Put every line of the items below into a Markdown table with the columns Row and Item line. Number the rows in order and leave out blank lines.
::: Records for this exercise
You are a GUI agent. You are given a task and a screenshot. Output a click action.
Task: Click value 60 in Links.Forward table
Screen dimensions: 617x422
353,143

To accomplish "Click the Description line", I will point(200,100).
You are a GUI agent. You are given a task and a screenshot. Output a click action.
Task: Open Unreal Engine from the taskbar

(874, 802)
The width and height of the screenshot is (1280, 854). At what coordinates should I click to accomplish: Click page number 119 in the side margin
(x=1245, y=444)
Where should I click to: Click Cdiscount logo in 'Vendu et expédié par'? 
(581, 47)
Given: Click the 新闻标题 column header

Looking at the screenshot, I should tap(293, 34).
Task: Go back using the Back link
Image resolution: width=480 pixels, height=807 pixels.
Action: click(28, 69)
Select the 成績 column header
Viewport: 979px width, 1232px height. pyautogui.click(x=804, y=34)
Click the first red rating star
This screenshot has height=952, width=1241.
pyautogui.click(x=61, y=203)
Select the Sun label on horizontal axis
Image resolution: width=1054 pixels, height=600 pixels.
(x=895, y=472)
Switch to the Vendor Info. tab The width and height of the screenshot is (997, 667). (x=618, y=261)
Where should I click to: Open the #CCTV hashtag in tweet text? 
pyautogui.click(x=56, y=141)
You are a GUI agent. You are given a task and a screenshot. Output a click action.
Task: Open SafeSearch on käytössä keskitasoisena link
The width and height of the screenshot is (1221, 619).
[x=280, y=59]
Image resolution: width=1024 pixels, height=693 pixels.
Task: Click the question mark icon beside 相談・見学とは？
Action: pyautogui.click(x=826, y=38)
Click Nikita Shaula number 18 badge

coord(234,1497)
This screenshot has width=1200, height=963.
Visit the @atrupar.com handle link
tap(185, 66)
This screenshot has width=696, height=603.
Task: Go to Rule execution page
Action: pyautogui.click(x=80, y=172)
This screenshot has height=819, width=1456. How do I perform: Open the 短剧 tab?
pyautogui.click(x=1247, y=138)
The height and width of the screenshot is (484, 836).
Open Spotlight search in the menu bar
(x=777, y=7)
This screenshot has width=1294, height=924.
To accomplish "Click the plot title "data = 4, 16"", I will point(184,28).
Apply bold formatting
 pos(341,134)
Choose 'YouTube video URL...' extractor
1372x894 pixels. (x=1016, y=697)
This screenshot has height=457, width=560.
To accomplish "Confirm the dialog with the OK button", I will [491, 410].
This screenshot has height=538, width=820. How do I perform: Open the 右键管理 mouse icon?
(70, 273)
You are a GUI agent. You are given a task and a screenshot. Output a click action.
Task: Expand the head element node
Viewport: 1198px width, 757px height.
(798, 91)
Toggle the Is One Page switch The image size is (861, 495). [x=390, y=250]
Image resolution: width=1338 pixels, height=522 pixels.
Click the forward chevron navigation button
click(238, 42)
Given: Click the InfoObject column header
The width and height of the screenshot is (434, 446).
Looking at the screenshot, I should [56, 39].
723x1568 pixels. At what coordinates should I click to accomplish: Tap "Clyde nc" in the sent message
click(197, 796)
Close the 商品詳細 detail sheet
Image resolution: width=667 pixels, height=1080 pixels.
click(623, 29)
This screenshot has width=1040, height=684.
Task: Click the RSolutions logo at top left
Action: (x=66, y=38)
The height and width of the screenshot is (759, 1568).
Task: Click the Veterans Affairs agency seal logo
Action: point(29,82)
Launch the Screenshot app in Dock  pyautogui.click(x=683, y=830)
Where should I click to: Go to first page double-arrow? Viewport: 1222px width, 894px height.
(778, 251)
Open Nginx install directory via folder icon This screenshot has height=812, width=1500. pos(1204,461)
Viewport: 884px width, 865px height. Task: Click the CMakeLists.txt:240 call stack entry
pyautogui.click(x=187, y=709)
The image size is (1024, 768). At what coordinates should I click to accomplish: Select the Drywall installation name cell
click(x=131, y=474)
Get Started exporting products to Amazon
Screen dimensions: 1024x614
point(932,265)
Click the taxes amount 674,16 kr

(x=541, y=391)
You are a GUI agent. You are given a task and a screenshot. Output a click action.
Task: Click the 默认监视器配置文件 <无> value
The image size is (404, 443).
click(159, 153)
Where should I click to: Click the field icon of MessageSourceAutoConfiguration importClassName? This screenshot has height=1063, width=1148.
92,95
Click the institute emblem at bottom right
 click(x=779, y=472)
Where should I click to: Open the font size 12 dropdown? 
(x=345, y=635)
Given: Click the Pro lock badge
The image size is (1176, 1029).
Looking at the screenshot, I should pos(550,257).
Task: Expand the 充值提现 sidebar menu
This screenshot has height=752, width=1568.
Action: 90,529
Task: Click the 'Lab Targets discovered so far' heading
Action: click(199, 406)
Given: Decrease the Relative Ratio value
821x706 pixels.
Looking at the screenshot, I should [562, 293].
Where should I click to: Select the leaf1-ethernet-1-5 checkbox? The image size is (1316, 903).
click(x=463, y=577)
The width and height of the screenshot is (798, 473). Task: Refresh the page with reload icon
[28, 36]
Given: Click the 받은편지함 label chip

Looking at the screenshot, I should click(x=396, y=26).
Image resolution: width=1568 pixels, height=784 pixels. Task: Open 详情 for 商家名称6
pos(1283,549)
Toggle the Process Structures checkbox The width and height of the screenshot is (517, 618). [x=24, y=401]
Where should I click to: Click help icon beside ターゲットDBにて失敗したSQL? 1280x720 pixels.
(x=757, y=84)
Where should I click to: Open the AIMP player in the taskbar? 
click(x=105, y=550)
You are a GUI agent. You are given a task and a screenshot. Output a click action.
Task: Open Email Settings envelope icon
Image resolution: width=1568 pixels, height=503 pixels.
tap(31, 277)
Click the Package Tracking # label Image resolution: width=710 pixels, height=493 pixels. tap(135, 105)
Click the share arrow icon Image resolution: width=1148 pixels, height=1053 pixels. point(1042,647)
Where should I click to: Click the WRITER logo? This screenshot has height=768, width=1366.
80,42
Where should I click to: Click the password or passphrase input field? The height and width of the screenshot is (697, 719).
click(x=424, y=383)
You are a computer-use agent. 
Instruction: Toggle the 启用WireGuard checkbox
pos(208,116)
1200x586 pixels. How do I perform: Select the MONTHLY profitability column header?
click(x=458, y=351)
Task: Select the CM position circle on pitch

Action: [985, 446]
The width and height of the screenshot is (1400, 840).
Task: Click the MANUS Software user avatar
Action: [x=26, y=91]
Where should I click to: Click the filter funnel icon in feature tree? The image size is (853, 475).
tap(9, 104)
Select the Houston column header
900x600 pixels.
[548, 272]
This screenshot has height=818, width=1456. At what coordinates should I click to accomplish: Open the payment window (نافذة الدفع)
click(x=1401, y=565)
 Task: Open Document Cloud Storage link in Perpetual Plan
::::::
Complete output.
| Row | Item line |
|---|---|
| 1 | You are a GUI agent. You are given a task and a screenshot. Output a click action. |
| 2 | Task: Click value 60 in Links.Forward table |
| 3 | Screen dimensions: 617x422 |
| 4 | 353,143 |
| 5 | To accomplish "Click the Description line", I will point(200,100). |
| 6 | You are a GUI agent. You are given a task and a screenshot. Output a click action. |
| 7 | Task: Open Unreal Engine from the taskbar |
| 8 | (874, 802) |
| 9 | The width and height of the screenshot is (1280, 854). At what coordinates should I click to accomplish: Click page number 119 in the side margin |
| 10 | (x=1245, y=444) |
| 11 | Where should I click to: Click Cdiscount logo in 'Vendu et expédié par'?  |
| 12 | (581, 47) |
| 13 | Given: Click the 新闻标题 column header |
| 14 | Looking at the screenshot, I should tap(293, 34). |
| 15 | Task: Go back using the Back link |
| 16 | Image resolution: width=480 pixels, height=807 pixels. |
| 17 | Action: click(28, 69) |
| 18 | Select the 成績 column header |
| 19 | Viewport: 979px width, 1232px height. pyautogui.click(x=804, y=34) |
| 20 | Click the first red rating star |
| 21 | This screenshot has height=952, width=1241. |
| 22 | pyautogui.click(x=61, y=203) |
| 23 | Select the Sun label on horizontal axis |
| 24 | Image resolution: width=1054 pixels, height=600 pixels. |
| 25 | (x=895, y=472) |
| 26 | Switch to the Vendor Info. tab The width and height of the screenshot is (997, 667). (x=618, y=261) |
| 27 | Where should I click to: Open the #CCTV hashtag in tweet text?  |
| 28 | pyautogui.click(x=56, y=141) |
| 29 | You are a GUI agent. You are given a task and a screenshot. Output a click action. |
| 30 | Task: Open SafeSearch on käytössä keskitasoisena link |
| 31 | The width and height of the screenshot is (1221, 619). |
| 32 | [x=280, y=59] |
| 33 | Image resolution: width=1024 pixels, height=693 pixels. |
| 34 | Task: Click the question mark icon beside 相談・見学とは？ |
| 35 | Action: pyautogui.click(x=826, y=38) |
| 36 | Click Nikita Shaula number 18 badge |
| 37 | coord(234,1497) |
| 38 | This screenshot has width=1200, height=963. |
| 39 | Visit the @atrupar.com handle link |
| 40 | tap(185, 66) |
| 41 | This screenshot has width=696, height=603. |
| 42 | Task: Go to Rule execution page |
| 43 | Action: pyautogui.click(x=80, y=172) |
| 44 | This screenshot has height=819, width=1456. How do I perform: Open the 短剧 tab? |
| 45 | pyautogui.click(x=1247, y=138) |
| 46 | The height and width of the screenshot is (484, 836). |
| 47 | Open Spotlight search in the menu bar |
| 48 | (x=777, y=7) |
| 49 | This screenshot has width=1294, height=924. |
| 50 | To accomplish "Click the plot title "data = 4, 16"", I will point(184,28). |
| 51 | Apply bold formatting |
| 52 |  pos(341,134) |
| 53 | Choose 'YouTube video URL...' extractor |
| 54 | 1372x894 pixels. (x=1016, y=697) |
| 55 | This screenshot has height=457, width=560. |
| 56 | To accomplish "Confirm the dialog with the OK button", I will [491, 410]. |
| 57 | This screenshot has height=538, width=820. How do I perform: Open the 右键管理 mouse icon? |
| 58 | (70, 273) |
| 59 | You are a GUI agent. You are given a task and a screenshot. Output a click action. |
| 60 | Task: Expand the head element node |
| 61 | Viewport: 1198px width, 757px height. |
| 62 | (798, 91) |
| 63 | Toggle the Is One Page switch The image size is (861, 495). [x=390, y=250] |
| 64 | Image resolution: width=1338 pixels, height=522 pixels. |
| 65 | Click the forward chevron navigation button |
| 66 | click(238, 42) |
| 67 | Given: Click the InfoObject column header |
| 68 | The width and height of the screenshot is (434, 446). |
| 69 | Looking at the screenshot, I should [56, 39]. |
| 70 | 723x1568 pixels. At what coordinates should I click to accomplish: Tap "Clyde nc" in the sent message |
| 71 | click(197, 796) |
| 72 | Close the 商品詳細 detail sheet |
| 73 | Image resolution: width=667 pixels, height=1080 pixels. |
| 74 | click(623, 29) |
| 75 | This screenshot has width=1040, height=684. |
| 76 | Task: Click the RSolutions logo at top left |
| 77 | Action: (x=66, y=38) |
| 78 | The height and width of the screenshot is (759, 1568). |
| 79 | Task: Click the Veterans Affairs agency seal logo |
| 80 | Action: point(29,82) |
| 81 | Launch the Screenshot app in Dock  pyautogui.click(x=683, y=830) |
| 82 | Where should I click to: Go to first page double-arrow? Viewport: 1222px width, 894px height. |
| 83 | (778, 251) |
| 84 | Open Nginx install directory via folder icon This screenshot has height=812, width=1500. pos(1204,461) |
| 85 | Viewport: 884px width, 865px height. Task: Click the CMakeLists.txt:240 call stack entry |
| 86 | pyautogui.click(x=187, y=709) |
| 87 | The image size is (1024, 768). At what coordinates should I click to accomplish: Select the Drywall installation name cell |
| 88 | click(x=131, y=474) |
| 89 | Get Started exporting products to Amazon |
| 90 | Screen dimensions: 1024x614 |
| 91 | point(932,265) |
| 92 | Click the taxes amount 674,16 kr |
| 93 | (x=541, y=391) |
| 94 | You are a GUI agent. You are given a task and a screenshot. Output a click action. |
| 95 | Task: Click the 默认监视器配置文件 <无> value |
| 96 | The image size is (404, 443). |
| 97 | click(159, 153) |
| 98 | Where should I click to: Click the field icon of MessageSourceAutoConfiguration importClassName? This screenshot has height=1063, width=1148. |
| 99 | 92,95 |
| 100 | Click the institute emblem at bottom right |
| 101 |  click(x=779, y=472) |
| 102 | Where should I click to: Open the font size 12 dropdown?  |
| 103 | (x=345, y=635) |
| 104 | Given: Click the Pro lock badge |
| 105 | The image size is (1176, 1029). |
| 106 | Looking at the screenshot, I should pos(550,257). |
| 107 | Task: Expand the 充值提现 sidebar menu |
| 108 | This screenshot has height=752, width=1568. |
| 109 | Action: 90,529 |
| 110 | Task: Click the 'Lab Targets discovered so far' heading |
| 111 | Action: click(199, 406) |
| 112 | Given: Decrease the Relative Ratio value |
| 113 | 821x706 pixels. |
| 114 | Looking at the screenshot, I should [562, 293]. |
| 115 | Where should I click to: Select the leaf1-ethernet-1-5 checkbox? The image size is (1316, 903). |
| 116 | click(x=463, y=577) |
| 117 | The width and height of the screenshot is (798, 473). Task: Refresh the page with reload icon |
| 118 | [28, 36] |
| 119 | Given: Click the 받은편지함 label chip |
| 120 | Looking at the screenshot, I should click(x=396, y=26). |
| 121 | Image resolution: width=1568 pixels, height=784 pixels. Task: Open 详情 for 商家名称6 |
| 122 | pos(1283,549) |
| 123 | Toggle the Process Structures checkbox The width and height of the screenshot is (517, 618). [x=24, y=401] |
| 124 | Where should I click to: Click help icon beside ターゲットDBにて失敗したSQL? 1280x720 pixels. |
| 125 | (x=757, y=84) |
| 126 | Where should I click to: Open the AIMP player in the taskbar?  |
| 127 | click(x=105, y=550) |
| 128 | You are a GUI agent. You are given a task and a screenshot. Output a click action. |
| 129 | Task: Open Email Settings envelope icon |
| 130 | Image resolution: width=1568 pixels, height=503 pixels. |
| 131 | tap(31, 277) |
| 132 | Click the Package Tracking # label Image resolution: width=710 pixels, height=493 pixels. tap(135, 105) |
| 133 | Click the share arrow icon Image resolution: width=1148 pixels, height=1053 pixels. point(1042,647) |
| 134 | Where should I click to: Click the WRITER logo? This screenshot has height=768, width=1366. |
| 135 | 80,42 |
| 136 | Where should I click to: Click the password or passphrase input field? The height and width of the screenshot is (697, 719). |
| 137 | click(x=424, y=383) |
| 138 | You are a computer-use agent.  |
| 139 | Instruction: Toggle the 启用WireGuard checkbox |
| 140 | pos(208,116) |
| 141 | 1200x586 pixels. How do I perform: Select the MONTHLY profitability column header? |
| 142 | click(x=458, y=351) |
| 143 | Task: Select the CM position circle on pitch |
| 144 | Action: [985, 446] |
| 145 | The width and height of the screenshot is (1400, 840). |
| 146 | Task: Click the MANUS Software user avatar |
| 147 | Action: [x=26, y=91] |
| 148 | Where should I click to: Click the filter funnel icon in feature tree? The image size is (853, 475). |
| 149 | tap(9, 104) |
| 150 | Select the Houston column header |
| 151 | 900x600 pixels. |
| 152 | [548, 272] |
| 153 | This screenshot has height=818, width=1456. At what coordinates should I click to accomplish: Open the payment window (نافذة الدفع) |
| 154 | click(x=1401, y=565) |
| 155 |  Task: Open Document Cloud Storage link in Perpetual Plan |